1. 4
  1.  

  2. 4

    I have a couple of responses. First is an issue with this:

    Tests can’t prove that the program has no bugs, only that it has bugs (which also can be bugs in tests itself).

    This is true of every verification technique. Even if you’re formally proving the code is correct you’re still depending on your proof assistant being sound, and that you’ve specified all the properties you actually need.

    Example: I ran a theorem prover showdown a while back and one of the challenges involved a comparing sums of lists. All of the participants’ proofs (including mine) worked fine… then one of the Adacore people pointed out we’d all assumed unbound integers so our programs could potentially overflow.

    The other response is we have to be careful to recognize that unit tests aren’t the only form of automated testing.

    1. 3

      To me testing (automated/manual, unit/integration, etc.), type systems, verification, assertions, linting, etc. all affect the confidence I have in a system/program. That’s why I cringe whenever I see claims like “types make testing obsolete”, or “I have enough tests so I don’t need types”, etc. In fact, I even take issue with phrasing like whether/how much testing is “needed”; since there’s usually no actual requirement to do any (or, if there is such a requirement for certain domains, then checking the relevant regulations will be more prudent and informative than going with the opinions of some random internet stranger ;) ).

      It all lives on a spectrum: there are no well-defined lines telling us how much testing is “enough”, and of course the qualities of a test suite are important (e.g. whether they cover the important/tricky parts, etc.). If I don’t feel confident enough about some code, I’ll happily use whichever method increases my confidence in the most efficient way. Usually that means adding some tests, since test suites are often too small rather than too large. Yet any method gives diminishing returns: we can’t gain much confidence by adding tests to a heavily tested program (especially if we’ve prioritised high-impact areas like end-to-end tests, regression tests, etc.). We might gain more by focusing on, say, types instead, e.g. to ensure user IDs are distinct from order IDs, that SQL is distinct from user input, that invalid states can’t be represented, etc.

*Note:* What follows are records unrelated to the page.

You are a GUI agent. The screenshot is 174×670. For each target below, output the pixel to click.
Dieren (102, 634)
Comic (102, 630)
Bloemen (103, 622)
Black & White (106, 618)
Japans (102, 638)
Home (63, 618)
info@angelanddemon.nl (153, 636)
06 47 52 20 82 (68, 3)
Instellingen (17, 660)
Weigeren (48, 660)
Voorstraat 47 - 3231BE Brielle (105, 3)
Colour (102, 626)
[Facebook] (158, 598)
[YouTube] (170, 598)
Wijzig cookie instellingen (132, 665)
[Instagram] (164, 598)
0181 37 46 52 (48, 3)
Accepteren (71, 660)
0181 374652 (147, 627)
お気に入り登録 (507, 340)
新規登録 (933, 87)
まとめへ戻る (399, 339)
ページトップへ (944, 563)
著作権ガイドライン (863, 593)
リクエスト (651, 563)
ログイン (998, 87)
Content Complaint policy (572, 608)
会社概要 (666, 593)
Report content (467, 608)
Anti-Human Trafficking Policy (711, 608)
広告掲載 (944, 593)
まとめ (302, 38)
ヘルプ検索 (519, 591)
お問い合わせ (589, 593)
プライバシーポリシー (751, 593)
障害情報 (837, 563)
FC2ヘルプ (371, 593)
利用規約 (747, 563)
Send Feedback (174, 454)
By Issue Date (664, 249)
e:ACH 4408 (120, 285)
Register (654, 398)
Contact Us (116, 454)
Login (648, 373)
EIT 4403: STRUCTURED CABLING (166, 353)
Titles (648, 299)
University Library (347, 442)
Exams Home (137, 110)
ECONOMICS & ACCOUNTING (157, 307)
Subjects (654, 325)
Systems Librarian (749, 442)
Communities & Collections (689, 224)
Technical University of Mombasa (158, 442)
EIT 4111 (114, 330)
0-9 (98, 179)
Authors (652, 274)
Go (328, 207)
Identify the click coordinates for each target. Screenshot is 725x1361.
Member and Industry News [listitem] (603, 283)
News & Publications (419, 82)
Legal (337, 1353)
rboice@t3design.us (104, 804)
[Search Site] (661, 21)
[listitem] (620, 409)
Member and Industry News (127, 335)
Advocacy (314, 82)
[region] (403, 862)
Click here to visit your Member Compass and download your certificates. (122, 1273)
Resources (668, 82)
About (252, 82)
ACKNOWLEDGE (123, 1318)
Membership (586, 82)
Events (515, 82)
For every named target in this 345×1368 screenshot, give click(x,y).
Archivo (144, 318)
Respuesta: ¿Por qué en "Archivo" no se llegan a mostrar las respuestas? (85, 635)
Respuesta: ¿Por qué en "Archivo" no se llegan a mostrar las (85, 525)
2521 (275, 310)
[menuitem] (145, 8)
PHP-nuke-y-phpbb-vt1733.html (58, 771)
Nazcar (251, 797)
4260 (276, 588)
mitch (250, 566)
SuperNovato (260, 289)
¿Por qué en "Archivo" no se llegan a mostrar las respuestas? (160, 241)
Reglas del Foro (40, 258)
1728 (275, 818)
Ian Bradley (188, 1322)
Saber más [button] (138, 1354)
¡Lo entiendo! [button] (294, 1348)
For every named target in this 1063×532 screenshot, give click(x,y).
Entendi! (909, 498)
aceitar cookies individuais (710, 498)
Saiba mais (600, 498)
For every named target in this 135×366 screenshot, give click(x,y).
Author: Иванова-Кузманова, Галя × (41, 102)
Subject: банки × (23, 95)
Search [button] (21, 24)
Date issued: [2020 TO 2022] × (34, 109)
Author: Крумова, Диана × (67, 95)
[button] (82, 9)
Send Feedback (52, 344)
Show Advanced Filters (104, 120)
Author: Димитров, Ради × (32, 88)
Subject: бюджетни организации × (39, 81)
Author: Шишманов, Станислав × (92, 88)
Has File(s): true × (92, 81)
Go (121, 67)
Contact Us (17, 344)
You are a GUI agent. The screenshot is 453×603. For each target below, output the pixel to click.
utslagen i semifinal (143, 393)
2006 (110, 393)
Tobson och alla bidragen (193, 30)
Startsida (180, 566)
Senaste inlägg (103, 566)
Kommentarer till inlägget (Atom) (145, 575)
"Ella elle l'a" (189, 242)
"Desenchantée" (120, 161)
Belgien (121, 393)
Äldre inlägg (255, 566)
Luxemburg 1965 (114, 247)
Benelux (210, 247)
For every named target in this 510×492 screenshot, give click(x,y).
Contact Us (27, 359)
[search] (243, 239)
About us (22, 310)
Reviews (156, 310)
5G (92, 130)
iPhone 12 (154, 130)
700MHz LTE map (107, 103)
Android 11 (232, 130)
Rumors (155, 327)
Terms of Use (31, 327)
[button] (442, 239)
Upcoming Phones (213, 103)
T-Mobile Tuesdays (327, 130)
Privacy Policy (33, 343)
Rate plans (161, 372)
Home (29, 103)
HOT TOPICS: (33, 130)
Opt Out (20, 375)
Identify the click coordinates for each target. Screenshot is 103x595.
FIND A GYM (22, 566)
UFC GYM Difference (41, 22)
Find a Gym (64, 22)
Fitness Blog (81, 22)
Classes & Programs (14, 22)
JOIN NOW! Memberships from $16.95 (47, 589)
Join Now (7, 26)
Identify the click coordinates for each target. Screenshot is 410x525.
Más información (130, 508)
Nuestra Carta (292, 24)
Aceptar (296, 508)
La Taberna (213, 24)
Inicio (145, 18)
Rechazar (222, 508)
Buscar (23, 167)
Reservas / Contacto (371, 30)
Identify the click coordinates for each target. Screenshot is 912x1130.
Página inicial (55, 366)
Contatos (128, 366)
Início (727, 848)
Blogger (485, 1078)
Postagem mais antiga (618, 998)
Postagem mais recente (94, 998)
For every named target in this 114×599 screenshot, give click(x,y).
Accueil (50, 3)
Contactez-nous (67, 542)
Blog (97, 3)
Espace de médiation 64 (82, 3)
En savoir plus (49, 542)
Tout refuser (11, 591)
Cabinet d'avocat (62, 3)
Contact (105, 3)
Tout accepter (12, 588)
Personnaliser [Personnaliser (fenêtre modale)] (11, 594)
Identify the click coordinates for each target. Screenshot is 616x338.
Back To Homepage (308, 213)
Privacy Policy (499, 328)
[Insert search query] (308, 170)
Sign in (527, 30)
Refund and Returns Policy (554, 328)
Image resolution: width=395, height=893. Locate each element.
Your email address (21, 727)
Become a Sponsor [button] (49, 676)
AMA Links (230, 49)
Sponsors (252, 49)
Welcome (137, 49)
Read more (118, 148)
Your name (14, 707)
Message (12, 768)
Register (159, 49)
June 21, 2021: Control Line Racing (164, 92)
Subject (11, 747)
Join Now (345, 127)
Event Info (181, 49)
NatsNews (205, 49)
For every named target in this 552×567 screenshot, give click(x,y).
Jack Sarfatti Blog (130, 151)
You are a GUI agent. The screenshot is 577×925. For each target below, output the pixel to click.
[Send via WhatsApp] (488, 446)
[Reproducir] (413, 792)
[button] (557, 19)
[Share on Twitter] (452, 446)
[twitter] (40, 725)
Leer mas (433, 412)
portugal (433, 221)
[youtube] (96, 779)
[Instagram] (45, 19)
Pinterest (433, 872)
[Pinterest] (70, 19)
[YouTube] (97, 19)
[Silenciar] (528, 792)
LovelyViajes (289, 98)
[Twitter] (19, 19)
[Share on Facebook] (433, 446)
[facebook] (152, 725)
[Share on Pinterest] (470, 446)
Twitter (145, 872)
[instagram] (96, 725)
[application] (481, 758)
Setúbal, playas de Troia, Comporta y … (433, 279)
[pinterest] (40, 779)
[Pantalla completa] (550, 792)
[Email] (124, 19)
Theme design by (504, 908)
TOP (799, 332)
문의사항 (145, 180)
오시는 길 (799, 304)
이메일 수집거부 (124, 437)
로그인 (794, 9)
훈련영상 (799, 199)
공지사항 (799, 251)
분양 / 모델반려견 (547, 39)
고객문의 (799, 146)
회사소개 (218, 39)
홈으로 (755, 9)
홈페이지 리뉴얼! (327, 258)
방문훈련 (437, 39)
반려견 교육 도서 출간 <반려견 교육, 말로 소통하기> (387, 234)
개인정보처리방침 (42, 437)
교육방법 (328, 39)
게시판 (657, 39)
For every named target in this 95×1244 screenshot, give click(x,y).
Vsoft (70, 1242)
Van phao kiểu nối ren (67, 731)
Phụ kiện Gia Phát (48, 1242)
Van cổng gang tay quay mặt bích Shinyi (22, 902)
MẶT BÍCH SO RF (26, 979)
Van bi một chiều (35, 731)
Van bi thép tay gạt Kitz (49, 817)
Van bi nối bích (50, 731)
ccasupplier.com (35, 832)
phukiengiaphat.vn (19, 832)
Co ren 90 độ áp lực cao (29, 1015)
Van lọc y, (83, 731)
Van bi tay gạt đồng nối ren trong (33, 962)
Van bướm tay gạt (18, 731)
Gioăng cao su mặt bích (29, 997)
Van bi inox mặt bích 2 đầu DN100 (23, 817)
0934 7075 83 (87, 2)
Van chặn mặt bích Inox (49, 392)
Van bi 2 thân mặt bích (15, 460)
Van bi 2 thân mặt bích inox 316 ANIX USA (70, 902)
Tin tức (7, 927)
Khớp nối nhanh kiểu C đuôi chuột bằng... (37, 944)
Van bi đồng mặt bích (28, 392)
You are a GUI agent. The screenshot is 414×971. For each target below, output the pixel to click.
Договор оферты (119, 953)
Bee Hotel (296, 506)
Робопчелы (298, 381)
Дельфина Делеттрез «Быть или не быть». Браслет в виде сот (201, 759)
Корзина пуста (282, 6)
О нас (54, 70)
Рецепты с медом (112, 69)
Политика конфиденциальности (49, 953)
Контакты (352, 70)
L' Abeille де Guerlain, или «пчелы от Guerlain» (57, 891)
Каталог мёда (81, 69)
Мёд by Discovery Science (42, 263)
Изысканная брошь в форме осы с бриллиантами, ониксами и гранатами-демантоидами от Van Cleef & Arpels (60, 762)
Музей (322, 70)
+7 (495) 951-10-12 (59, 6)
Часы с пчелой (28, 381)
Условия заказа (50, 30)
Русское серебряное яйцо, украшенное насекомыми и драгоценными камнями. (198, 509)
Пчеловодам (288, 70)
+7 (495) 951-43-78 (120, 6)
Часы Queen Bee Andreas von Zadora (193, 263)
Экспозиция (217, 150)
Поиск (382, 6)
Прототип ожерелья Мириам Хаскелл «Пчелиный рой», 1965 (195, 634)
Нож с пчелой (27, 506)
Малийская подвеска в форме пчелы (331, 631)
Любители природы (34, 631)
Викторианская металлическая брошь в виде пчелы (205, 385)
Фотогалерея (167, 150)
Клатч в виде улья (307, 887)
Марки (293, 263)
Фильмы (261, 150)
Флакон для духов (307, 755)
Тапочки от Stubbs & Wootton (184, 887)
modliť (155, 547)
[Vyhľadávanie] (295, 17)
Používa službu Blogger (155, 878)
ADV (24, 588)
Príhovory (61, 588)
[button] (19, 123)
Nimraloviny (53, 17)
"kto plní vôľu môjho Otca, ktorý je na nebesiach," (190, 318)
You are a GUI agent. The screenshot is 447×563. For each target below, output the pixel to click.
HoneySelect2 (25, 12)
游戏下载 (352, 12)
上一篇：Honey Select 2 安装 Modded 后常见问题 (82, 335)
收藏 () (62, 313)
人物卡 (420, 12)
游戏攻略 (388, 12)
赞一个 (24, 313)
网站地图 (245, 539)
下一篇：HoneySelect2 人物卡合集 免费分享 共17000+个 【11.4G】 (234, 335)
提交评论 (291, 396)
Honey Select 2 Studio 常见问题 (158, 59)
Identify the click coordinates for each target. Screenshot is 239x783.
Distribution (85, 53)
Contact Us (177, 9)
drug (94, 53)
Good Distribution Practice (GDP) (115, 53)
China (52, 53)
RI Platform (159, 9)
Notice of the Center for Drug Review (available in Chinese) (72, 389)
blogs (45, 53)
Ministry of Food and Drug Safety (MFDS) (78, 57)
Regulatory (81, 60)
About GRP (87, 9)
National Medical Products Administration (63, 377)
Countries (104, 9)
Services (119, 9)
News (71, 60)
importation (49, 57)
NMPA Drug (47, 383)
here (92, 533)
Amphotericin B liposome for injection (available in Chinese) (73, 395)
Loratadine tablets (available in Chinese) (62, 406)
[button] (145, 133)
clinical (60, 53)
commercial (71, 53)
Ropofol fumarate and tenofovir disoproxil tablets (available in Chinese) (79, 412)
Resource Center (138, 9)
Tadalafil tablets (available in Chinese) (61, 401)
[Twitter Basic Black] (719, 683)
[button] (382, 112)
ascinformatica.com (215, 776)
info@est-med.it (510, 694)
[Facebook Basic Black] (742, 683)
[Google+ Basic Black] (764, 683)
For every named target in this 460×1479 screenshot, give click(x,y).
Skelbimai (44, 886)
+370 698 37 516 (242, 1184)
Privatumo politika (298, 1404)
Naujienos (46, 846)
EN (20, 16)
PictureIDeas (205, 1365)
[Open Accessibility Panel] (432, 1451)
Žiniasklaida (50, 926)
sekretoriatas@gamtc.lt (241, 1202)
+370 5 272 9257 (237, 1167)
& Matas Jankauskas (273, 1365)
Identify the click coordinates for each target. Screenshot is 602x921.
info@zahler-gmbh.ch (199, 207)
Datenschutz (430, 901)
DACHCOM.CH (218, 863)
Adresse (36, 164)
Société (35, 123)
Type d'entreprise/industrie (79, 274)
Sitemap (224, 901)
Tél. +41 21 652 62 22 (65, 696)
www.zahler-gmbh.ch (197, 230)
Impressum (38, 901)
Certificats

      The same can happen the other way too: whilst types tell us about all cases, rather than just testing individual ones, there’s only a certain amount of type-level computational trickery we can indulge in before it’s more informative to just run the darned thing and make sure our assumptions hold up.

      Other factors can affect what counts as “enough”, e.g. if something has little chance to cause damage then it might be fine to just run and see what happens; if we’re designing something for specialist/technical users to interact with, we might greatly increase our confidence by guarding certain actions with assertions, so that we crash with an informative message rather than doing the wrong thing; if something’s meant to last for a long time, we might code more defensively and test more of our assumptions; etc.

      Experience has taught me to always be pessimistic when it comes to estimating confidence, and to keep the path to testing/typing/proving clear of obstacles (e.g. separating calculations from I/O, having small clearly-defined functions/methods, having well-defined data structures rather than piles of key/value nestings, etc.), even if I don’t yet plan to use those things. Even if I don’t think I need them, this can make them cheaper options if I need more confidence further down the line (e.g. pulling some piece of functionality out of a bash script and writing it in Haskell).